Studies of pregabalin in neurosurgical patients are scarce. There is only one published randomized study of pregabalin use for analgesia in patients undergoing craniotomy by Shimony et al.20 This study found that pregabalin attenuated pain scores and reduced analgesic consumption in postcraniotomy patients. Even though our findings are similar, their study design was very different as patients were given two doses of oral pregabalin (150 mg) before surgery, which they continued to receive postoperatively twice daily for 3 days. There may be some evidence to suggest that prolonged dosing protocols of pregabalin have better analgesic effects, but it is difficult to justify such protracted regimens in neurosurgical patients, where potential side effects such as undue sedation, dizziness, vomiting, and visual disturbances can mask the ongoing neurologic problems. Such extended pregabalin regimens for analgesia are unlikely to be adopted by most NSICUs. Our pregabalin dosing protocol using a single dose of 150 mg is extremely convenient to administer, is cost-effective, and is devoid of any major intraoperative or immediate postoperative side effects. Importantly, it reduces the requirement of postoperative opioids, mitigating some of the major concerns of using opioids in higher doses in neurosurgical patients.

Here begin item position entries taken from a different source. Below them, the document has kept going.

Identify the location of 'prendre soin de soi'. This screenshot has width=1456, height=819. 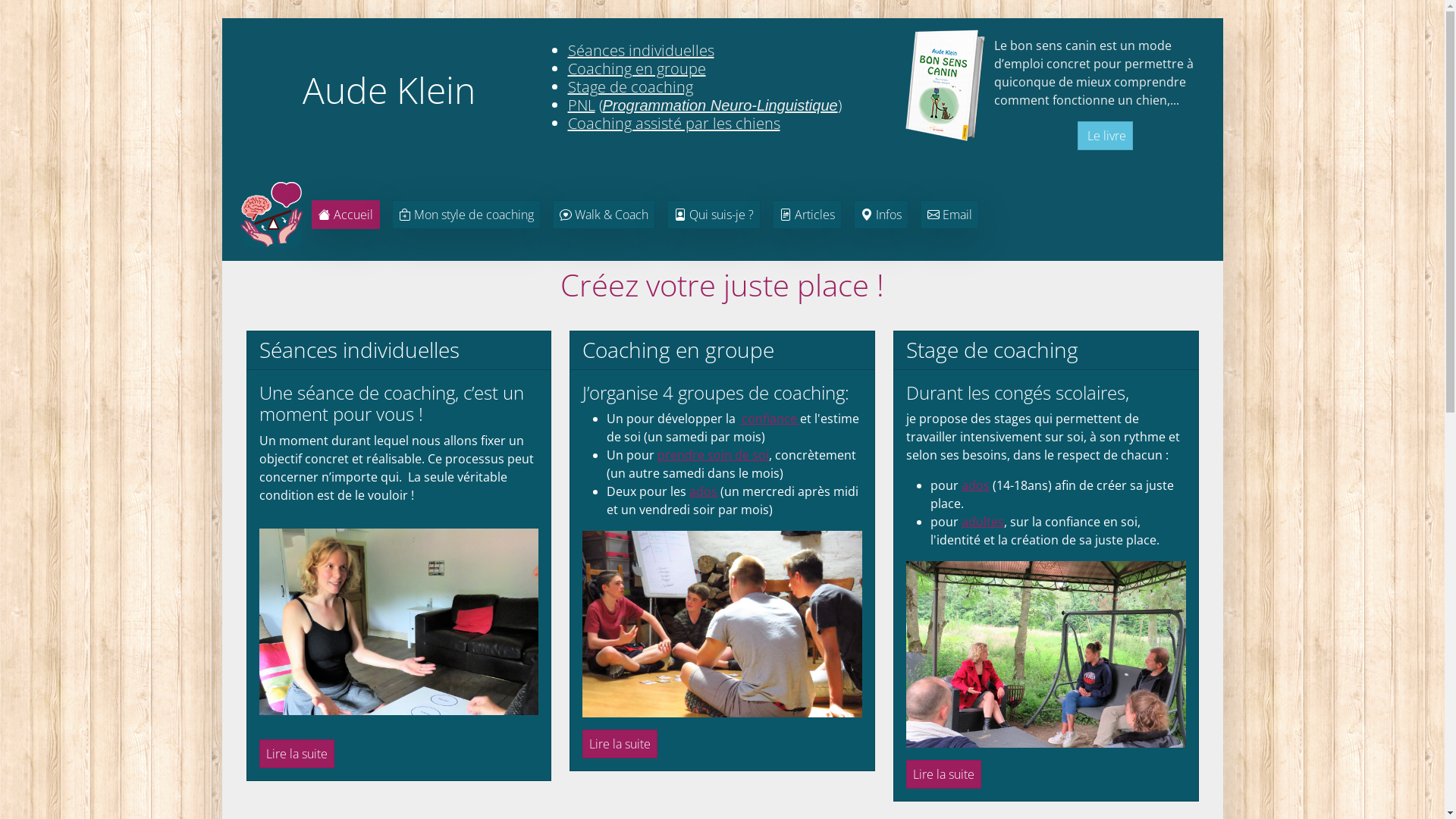
(712, 454).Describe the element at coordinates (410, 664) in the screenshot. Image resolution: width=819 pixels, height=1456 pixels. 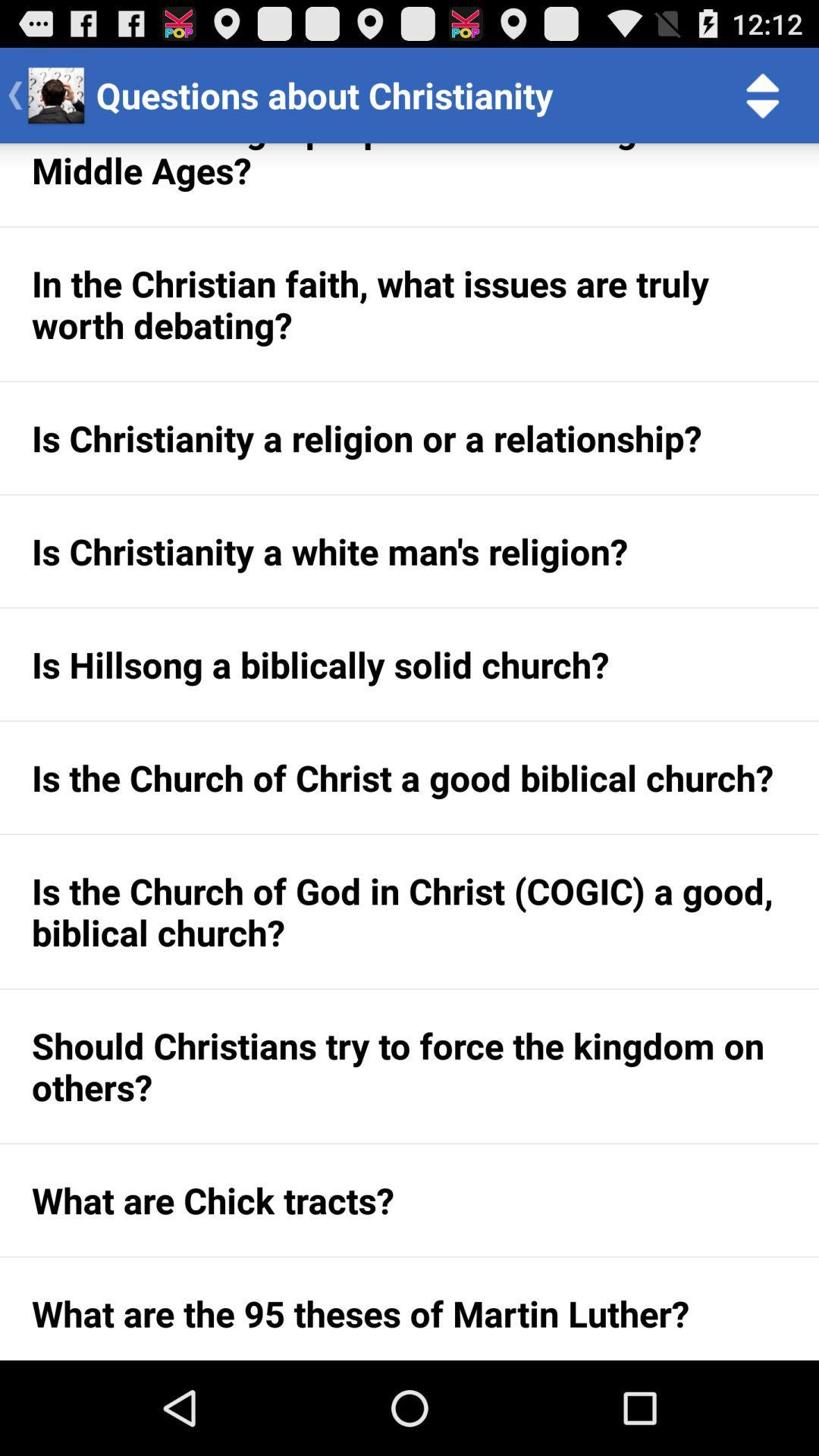
I see `is hillsong a` at that location.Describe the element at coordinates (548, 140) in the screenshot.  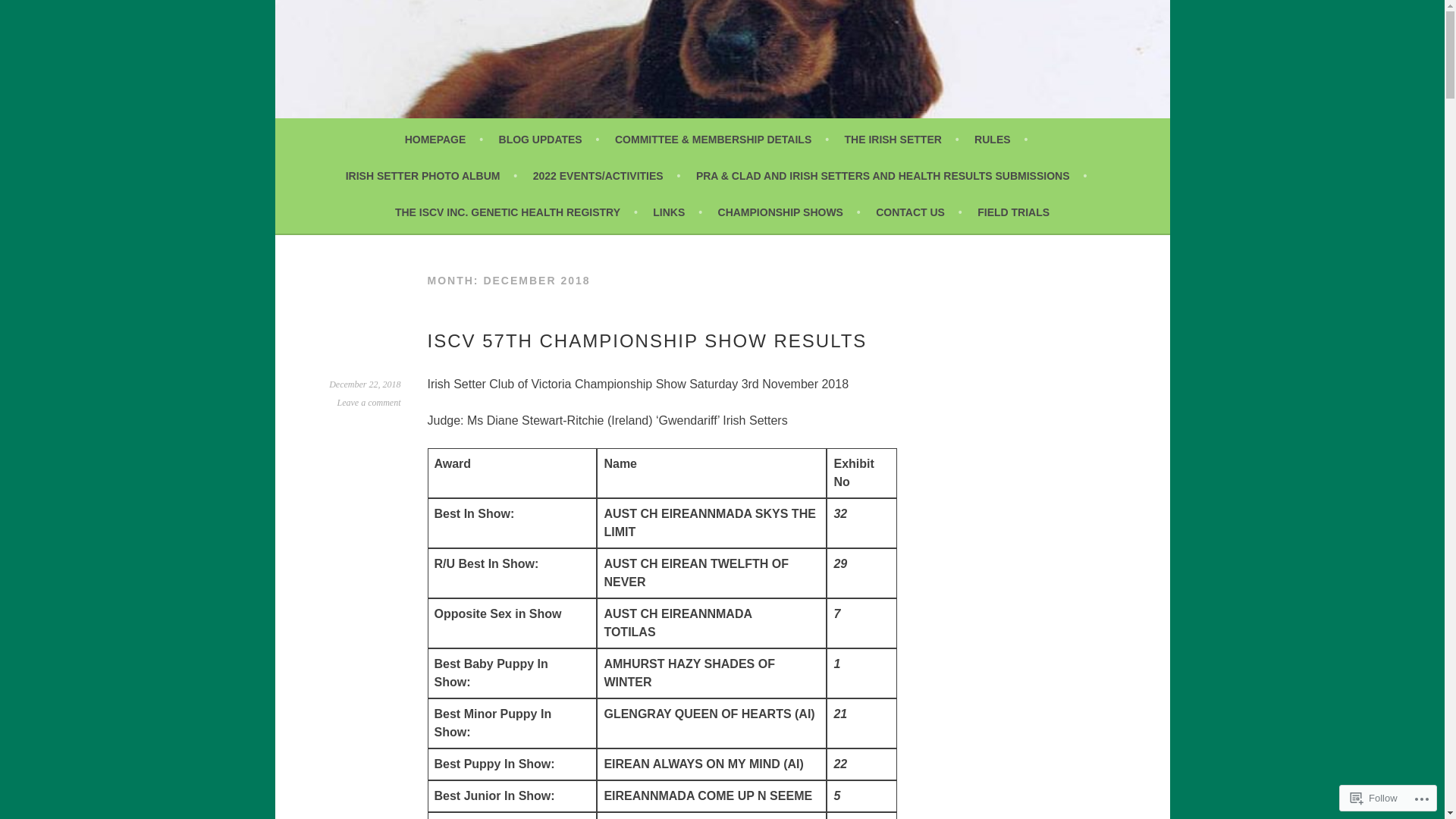
I see `'BLOG UPDATES'` at that location.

It was beyond our scope to study the long-term effects of pregabalin. The limited sample size of the study did not permit data stratification based on the duration of the surgery, location and invasiveness of the tumor, the size of the craniotomy wound, or the degree of tissue dissection, all of which may have confounded the data. Larger trials, especially those employing different dose and duration protocols, and evaluating long-term outcome, are warranted to shed more light on the topic. The findings of this study can pave the way for designing such trials in neurosurgical patients in future.

Conclusions

Single oral dose of pregabalin 75 mg has no effect in lowering 24-hour mean VAS score or postoperative fentanyl requirement in patients undergoing supratentorial craniotomy. However, the findings of this study support the use of 150 mg pregabalin for preemptive analgesia before routine supratentorial tumor surgeries to reduce the requirement of postoperative opioids, unless specific contraindications for the use of the drug exist.

Conflict of Interest

None declared.

Funding The study was financially supported by the All India Institute of Medical Sciences, New Delhi, India.